成長は再開されたが、並に届かないのは仕方がなかった。両親が共に長身だったために身長が伸びる遺伝子が働いて背はどんどん伸びたが、元手が無かったせいか並よりやはり華奢になってしまったのも仕方がない。次の成長期に取り戻せばよいのだ、と心の不安も和らげられ、今がその成長期だ。体力の無さは今は仕方がないが、この何年かで追いつかなければならない、と思う今日この頃。
「その後、アカデミーを出て忍になりましたけど、あまり火影さまのお役に立ててはいません。中忍になれたのも極最近ですし。」
チャクラは少ないし体力も無いし、と独りごちると、暗部の男は、そんな女の言った事は気にするな、と怒ったように唸った。
「その女は津名手だ。とんでもない馬鹿力だったろう?」
「いいえ。優しい方でしたよ。会ったのはそれ一度きりでしたけど。」
「猫被ってたんだよっ あいつと自来也の奴にどんだけいびられたか。」
けっとしかめっ面をして目上の者をくそみそに言う男に、イルカは目を丸くした。いつのまにかふたり向き合って顔を付き合わせるようにしている。恐怖心はすっかりどこかへ行ってしまい、同じ年頃の少年同士のような会話になったなぁ、とイルカは内心息をついた。身体の疲労も幾分回復してきた。

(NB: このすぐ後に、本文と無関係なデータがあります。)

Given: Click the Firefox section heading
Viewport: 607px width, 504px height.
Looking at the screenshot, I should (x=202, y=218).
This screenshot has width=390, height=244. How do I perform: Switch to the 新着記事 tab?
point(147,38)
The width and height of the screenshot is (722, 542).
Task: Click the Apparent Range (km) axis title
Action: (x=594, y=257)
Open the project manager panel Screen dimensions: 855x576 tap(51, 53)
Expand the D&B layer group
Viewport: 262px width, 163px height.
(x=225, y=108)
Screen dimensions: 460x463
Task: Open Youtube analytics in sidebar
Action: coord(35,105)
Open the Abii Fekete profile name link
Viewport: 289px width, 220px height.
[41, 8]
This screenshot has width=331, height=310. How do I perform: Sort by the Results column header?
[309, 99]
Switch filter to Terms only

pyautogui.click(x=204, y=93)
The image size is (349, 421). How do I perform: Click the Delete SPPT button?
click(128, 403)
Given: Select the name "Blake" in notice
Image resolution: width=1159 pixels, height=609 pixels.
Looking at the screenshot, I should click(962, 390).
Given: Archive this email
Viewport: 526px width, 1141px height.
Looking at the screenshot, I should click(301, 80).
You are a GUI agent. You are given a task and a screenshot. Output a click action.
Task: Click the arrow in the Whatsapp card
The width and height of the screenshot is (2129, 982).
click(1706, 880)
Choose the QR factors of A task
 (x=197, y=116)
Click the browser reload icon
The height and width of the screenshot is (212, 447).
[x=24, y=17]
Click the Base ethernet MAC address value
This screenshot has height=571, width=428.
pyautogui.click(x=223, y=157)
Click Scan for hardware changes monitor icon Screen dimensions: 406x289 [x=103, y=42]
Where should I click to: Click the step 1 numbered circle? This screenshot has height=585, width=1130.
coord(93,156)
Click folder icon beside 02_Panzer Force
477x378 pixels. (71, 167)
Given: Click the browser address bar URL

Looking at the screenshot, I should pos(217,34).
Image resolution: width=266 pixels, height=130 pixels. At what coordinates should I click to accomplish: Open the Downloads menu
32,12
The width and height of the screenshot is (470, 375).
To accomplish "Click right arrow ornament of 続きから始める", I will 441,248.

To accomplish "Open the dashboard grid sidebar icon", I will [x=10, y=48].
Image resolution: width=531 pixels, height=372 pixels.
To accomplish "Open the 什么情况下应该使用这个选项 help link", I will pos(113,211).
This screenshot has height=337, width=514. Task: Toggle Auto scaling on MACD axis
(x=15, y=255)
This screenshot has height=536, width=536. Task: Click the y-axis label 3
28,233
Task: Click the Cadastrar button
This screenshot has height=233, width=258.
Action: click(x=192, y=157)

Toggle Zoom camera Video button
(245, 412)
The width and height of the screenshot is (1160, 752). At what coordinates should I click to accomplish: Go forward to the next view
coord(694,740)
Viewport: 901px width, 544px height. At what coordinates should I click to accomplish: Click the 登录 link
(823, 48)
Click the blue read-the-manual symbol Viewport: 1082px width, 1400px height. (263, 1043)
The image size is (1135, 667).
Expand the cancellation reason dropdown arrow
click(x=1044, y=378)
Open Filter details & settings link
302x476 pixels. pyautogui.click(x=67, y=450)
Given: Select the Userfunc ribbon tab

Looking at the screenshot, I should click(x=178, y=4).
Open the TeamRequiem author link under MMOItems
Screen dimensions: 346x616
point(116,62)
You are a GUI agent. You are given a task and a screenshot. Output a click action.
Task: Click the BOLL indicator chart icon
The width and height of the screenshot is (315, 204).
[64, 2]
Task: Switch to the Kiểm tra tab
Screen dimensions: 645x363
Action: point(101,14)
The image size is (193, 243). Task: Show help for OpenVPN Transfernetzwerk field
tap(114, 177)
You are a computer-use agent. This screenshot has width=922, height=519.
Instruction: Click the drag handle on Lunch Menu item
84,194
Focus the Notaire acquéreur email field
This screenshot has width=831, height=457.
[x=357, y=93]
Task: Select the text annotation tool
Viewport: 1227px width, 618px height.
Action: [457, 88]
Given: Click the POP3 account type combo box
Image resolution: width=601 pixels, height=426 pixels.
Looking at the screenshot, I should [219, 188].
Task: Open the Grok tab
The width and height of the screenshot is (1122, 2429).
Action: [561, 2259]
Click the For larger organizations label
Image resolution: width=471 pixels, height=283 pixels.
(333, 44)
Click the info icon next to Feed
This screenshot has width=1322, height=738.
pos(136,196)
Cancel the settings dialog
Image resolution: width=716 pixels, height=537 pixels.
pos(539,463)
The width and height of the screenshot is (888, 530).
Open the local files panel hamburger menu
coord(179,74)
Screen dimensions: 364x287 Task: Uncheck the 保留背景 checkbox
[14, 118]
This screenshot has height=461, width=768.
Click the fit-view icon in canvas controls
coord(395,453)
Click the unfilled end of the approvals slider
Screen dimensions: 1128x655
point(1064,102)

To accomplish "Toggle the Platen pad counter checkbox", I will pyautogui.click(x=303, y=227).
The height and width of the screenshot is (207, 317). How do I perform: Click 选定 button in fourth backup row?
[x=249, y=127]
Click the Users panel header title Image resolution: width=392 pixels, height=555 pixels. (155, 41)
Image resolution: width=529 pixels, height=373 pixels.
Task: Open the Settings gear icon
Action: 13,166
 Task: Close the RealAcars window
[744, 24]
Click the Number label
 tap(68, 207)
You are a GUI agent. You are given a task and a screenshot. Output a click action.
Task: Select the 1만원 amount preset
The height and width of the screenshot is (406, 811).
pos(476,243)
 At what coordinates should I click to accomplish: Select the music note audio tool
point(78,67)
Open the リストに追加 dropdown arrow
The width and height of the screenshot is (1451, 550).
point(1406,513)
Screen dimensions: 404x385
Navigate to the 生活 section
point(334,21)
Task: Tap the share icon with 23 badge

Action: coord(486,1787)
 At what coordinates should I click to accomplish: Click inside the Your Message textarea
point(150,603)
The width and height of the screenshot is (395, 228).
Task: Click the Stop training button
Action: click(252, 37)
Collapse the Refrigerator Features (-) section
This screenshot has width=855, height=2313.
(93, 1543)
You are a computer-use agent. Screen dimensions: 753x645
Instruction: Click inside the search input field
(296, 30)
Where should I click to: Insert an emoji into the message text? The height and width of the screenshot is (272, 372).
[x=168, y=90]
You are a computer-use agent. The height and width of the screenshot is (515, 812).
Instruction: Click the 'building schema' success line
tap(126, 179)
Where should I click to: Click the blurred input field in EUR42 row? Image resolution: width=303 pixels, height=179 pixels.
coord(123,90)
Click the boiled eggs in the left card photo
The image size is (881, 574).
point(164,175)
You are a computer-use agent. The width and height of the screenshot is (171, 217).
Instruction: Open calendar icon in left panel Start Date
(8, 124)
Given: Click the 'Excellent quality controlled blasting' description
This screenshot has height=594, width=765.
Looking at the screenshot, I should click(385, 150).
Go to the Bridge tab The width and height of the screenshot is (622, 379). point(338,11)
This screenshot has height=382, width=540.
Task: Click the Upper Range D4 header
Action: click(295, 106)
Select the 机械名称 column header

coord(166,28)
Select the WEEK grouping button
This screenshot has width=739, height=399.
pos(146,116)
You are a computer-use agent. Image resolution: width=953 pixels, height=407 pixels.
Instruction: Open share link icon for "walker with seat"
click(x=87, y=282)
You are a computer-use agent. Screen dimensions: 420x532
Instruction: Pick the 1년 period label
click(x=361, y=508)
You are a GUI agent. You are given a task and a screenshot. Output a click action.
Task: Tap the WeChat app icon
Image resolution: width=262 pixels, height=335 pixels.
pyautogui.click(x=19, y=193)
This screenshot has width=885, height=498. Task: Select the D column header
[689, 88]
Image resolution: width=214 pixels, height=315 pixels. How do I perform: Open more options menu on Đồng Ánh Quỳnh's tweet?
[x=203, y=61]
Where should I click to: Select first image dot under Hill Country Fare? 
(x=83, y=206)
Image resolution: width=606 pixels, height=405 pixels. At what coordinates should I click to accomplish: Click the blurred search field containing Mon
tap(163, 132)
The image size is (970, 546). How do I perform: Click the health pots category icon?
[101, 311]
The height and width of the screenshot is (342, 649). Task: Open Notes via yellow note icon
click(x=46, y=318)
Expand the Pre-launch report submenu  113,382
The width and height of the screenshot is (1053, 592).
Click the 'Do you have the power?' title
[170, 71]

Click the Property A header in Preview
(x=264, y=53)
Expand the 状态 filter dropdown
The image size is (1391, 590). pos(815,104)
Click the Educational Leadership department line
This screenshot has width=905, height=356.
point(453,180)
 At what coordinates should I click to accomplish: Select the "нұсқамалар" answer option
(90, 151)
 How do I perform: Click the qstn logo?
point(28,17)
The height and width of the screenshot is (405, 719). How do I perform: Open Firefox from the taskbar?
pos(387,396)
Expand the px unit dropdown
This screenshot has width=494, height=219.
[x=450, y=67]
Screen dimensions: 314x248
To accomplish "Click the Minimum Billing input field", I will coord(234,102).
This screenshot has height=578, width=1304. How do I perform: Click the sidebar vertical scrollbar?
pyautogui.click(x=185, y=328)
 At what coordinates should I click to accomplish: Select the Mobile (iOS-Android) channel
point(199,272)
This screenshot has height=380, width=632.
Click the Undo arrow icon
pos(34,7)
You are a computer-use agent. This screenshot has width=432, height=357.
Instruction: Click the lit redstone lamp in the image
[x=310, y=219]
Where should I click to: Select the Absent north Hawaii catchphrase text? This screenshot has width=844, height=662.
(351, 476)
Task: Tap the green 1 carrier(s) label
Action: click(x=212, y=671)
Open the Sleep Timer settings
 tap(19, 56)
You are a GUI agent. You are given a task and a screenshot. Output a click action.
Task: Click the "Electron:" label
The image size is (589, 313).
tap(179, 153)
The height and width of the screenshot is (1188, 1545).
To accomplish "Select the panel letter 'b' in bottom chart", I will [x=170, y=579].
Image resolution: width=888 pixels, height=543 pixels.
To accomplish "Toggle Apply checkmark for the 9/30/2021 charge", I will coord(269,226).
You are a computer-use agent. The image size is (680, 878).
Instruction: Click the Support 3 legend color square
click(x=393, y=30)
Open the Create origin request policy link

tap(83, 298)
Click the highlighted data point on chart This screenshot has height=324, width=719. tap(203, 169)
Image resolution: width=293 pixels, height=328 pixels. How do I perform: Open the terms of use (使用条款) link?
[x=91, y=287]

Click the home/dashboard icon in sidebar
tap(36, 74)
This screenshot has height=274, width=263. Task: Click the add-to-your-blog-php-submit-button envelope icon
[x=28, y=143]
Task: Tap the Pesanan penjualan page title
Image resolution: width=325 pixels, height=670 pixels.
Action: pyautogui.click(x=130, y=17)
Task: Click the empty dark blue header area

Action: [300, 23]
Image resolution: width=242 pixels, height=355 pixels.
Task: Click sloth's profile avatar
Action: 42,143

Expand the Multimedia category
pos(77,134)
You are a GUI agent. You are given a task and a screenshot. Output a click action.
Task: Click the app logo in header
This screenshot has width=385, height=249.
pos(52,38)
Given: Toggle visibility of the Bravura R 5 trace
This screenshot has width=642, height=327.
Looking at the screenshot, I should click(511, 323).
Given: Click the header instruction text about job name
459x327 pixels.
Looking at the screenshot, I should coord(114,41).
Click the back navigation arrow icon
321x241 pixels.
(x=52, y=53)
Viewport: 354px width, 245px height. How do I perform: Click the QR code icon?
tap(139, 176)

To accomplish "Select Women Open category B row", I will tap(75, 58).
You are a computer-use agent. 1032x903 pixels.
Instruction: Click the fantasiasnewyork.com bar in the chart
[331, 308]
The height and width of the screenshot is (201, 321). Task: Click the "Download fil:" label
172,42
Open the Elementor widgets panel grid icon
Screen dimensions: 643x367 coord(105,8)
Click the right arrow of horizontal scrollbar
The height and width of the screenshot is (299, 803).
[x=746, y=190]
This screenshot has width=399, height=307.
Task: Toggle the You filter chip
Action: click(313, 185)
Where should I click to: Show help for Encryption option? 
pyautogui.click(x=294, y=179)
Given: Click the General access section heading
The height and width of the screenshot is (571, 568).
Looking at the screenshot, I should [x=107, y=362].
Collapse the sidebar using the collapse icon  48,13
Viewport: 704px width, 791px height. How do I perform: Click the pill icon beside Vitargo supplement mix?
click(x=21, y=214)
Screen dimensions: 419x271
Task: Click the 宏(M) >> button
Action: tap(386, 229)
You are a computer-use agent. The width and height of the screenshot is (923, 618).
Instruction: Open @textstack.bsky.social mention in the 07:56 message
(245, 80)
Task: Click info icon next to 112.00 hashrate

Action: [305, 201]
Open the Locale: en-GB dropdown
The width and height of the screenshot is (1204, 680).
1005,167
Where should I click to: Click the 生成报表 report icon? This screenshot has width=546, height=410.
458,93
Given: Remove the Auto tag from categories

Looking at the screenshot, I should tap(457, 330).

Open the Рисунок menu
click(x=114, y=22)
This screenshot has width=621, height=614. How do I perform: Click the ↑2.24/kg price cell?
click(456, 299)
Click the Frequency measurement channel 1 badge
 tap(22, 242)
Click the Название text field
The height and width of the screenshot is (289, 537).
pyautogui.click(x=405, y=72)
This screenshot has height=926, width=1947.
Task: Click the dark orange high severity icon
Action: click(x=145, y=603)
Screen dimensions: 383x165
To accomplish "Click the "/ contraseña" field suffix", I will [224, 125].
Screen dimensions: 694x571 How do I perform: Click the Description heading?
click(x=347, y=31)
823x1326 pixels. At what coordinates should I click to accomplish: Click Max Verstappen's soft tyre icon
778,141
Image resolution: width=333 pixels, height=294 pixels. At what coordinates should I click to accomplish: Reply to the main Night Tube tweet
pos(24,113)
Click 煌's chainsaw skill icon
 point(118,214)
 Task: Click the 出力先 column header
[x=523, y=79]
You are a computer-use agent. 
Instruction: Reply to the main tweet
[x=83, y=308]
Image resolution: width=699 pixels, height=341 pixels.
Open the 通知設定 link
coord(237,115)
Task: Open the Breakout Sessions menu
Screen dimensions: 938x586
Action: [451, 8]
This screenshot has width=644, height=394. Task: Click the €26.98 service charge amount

「そう言えば、あの後ナルトに会いに行って、その帰り道で会った子がいましたけど、あれが貴方かなぁ。」
「ナルト?」
眉を顰め、声を潜める暗部の男。
「ナルトに会ったのか?」
「はい」
「それで」
「それだけです。」
「それだけ?」
なんだか間抜けな会話になってきたなぁ、とイルカは思いながらまぁいいか、とも思う。
「ちょうどお座りができるようになったばっかりで、すごくかわいかったです。」
思い出し顔を綻ばせて言うと、ばっかじゃねぇの、とすぐさま詰られる。イルカはしゅんとしてしまったが、本当にかわいかったなぁと久々にナルトの事を懐かしく思い出した。金の髪が柔らかく色白で真っ青なぱっちりとした両目をイルカに向けて頻りに何かを言っていた。もう5歳かぁ。
「九尾の器だぞ」
「そうですね」
「おまえの親の仇だろ?」
「九尾は、そうですね」
「…」
「かわいそうですよね。あんなに小さくて、あんなにかわいいのに」
「おまえ、やっぱりばか」
イルカがむう、と剥れると、男はしばらく黙ってじっと見つめてきた。腕を折って枕にし、幾分猫背ぎみに丸まって、空いた手で落ち葉を弄ぶ。幼い仕種がやはり雰囲気に合わなかった。
「俺、やっぱりおまえに会えてよかった。」
ごろりと仰向けになりぽつりと呟く。イルカも釣られて上を見ると、空は随分暗くなりかかっていた。